Find every line below where the string "page" shows up, and copy those lines.

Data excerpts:
Content starts

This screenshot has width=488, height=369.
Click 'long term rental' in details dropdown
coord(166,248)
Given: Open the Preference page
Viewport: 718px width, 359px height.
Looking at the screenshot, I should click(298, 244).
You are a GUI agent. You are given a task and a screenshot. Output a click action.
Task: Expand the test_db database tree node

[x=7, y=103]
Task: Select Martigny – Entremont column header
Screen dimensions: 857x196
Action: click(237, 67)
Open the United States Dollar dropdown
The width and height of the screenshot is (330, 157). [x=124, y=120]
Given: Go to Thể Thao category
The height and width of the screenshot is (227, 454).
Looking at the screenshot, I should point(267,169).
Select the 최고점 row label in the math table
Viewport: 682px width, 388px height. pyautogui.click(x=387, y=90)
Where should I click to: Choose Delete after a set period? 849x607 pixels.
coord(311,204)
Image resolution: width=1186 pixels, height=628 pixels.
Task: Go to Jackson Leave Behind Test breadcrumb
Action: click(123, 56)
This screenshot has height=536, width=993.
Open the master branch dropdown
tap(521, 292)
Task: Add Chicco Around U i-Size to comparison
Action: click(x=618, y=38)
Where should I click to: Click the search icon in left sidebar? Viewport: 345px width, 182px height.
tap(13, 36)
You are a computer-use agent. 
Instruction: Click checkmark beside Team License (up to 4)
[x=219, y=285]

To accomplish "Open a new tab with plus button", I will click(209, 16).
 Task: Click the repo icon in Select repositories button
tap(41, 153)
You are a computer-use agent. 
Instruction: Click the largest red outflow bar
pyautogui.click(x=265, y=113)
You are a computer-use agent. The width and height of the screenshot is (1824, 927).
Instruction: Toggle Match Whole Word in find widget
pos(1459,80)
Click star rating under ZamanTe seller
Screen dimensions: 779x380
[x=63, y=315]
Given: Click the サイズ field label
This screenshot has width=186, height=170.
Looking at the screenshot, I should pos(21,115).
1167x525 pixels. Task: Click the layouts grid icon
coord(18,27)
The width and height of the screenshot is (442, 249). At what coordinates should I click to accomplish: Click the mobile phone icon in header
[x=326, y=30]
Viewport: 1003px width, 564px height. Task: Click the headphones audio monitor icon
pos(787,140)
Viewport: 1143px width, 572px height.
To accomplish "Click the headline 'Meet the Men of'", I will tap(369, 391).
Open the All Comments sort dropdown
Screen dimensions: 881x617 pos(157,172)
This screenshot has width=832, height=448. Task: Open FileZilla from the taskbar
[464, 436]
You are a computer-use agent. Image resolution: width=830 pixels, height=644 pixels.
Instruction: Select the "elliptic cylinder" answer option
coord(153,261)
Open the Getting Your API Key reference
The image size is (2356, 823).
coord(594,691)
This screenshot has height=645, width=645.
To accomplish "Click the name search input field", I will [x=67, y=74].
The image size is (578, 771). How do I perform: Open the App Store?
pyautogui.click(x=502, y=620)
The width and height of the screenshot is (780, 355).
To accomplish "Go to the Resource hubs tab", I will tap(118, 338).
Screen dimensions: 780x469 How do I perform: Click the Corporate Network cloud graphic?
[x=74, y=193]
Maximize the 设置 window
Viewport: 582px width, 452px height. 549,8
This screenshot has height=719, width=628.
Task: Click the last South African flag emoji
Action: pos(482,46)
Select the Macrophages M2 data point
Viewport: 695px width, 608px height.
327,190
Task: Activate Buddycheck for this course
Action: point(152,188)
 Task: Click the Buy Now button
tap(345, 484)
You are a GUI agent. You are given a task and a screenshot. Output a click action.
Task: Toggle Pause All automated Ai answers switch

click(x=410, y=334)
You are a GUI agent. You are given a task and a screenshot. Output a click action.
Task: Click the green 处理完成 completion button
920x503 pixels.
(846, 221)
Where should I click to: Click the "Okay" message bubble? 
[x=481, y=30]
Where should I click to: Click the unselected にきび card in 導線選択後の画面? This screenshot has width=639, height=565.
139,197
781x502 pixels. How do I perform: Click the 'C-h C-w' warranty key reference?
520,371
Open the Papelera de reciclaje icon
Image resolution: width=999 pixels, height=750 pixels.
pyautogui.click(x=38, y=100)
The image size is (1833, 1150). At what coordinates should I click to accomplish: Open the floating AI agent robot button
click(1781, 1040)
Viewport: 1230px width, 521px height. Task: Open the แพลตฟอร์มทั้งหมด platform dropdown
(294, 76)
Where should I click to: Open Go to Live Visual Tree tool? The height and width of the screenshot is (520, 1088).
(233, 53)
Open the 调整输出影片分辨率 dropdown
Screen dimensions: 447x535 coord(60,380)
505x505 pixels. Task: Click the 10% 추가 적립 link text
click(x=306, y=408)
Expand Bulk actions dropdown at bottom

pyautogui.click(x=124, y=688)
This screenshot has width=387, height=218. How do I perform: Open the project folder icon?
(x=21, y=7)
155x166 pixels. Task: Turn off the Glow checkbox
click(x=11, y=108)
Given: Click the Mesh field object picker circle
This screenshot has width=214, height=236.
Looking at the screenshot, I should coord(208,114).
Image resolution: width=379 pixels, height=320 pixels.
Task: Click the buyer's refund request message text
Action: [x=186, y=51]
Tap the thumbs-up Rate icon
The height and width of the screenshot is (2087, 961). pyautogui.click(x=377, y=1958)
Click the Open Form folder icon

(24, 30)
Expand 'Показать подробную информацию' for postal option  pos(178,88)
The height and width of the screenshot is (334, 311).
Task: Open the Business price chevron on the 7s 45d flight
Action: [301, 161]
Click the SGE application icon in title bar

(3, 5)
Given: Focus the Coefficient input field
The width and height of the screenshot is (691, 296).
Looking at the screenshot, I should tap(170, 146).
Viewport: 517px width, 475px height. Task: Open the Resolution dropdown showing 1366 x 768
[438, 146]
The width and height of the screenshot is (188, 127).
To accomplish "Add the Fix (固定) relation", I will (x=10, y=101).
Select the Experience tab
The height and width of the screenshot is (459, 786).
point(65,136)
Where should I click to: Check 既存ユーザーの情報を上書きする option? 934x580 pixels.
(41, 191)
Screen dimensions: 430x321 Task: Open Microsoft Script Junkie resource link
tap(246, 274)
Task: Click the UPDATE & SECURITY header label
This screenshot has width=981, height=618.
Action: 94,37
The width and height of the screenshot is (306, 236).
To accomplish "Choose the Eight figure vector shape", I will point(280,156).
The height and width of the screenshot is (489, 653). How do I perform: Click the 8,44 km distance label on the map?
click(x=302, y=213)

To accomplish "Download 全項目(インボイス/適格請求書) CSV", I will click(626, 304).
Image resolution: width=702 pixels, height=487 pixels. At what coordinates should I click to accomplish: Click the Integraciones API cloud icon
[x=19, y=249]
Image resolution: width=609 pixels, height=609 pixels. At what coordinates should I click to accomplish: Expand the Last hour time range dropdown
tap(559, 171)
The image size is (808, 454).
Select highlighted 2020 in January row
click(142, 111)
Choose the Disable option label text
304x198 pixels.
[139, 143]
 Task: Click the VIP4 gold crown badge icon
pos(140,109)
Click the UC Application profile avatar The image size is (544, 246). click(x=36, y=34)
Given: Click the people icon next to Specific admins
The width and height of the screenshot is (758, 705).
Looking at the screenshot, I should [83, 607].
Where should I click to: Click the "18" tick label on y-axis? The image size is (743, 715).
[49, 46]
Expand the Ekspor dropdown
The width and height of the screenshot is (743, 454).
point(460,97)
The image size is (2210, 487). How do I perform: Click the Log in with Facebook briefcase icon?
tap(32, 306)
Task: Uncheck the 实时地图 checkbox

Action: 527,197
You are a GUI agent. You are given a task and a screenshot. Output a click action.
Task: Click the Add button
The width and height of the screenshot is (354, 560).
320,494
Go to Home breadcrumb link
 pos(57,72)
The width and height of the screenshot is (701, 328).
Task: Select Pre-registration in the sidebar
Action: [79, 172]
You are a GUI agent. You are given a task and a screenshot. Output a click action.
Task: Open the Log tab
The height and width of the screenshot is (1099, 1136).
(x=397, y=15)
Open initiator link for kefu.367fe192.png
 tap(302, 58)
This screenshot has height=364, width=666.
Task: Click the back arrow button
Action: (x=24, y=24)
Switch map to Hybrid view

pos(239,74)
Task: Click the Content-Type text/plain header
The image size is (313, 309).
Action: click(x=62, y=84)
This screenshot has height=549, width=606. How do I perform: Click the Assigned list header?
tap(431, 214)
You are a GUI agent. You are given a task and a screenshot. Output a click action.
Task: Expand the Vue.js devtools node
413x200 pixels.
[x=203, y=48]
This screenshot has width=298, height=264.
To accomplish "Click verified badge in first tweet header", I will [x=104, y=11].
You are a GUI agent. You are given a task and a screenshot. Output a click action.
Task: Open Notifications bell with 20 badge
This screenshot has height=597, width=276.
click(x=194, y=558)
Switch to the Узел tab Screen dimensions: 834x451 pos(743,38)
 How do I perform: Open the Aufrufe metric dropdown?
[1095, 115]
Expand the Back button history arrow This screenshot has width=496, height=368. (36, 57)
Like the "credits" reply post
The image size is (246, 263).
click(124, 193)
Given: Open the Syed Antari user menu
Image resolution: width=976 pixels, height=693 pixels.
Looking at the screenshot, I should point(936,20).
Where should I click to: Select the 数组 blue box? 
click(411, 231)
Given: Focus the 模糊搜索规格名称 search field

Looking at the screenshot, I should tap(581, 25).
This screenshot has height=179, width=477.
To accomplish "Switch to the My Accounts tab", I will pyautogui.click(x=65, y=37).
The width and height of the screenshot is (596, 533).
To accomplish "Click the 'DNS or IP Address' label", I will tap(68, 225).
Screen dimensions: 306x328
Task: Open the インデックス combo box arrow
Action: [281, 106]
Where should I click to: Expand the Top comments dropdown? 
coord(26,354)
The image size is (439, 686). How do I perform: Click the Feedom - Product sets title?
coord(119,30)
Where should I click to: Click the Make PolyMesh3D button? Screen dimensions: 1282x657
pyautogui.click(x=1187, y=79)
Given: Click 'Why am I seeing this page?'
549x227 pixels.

Content ends

» SOLUTION TO THIS TASK:
Given: Open the Preference page
Given: Click 'Why am I seeing this page?'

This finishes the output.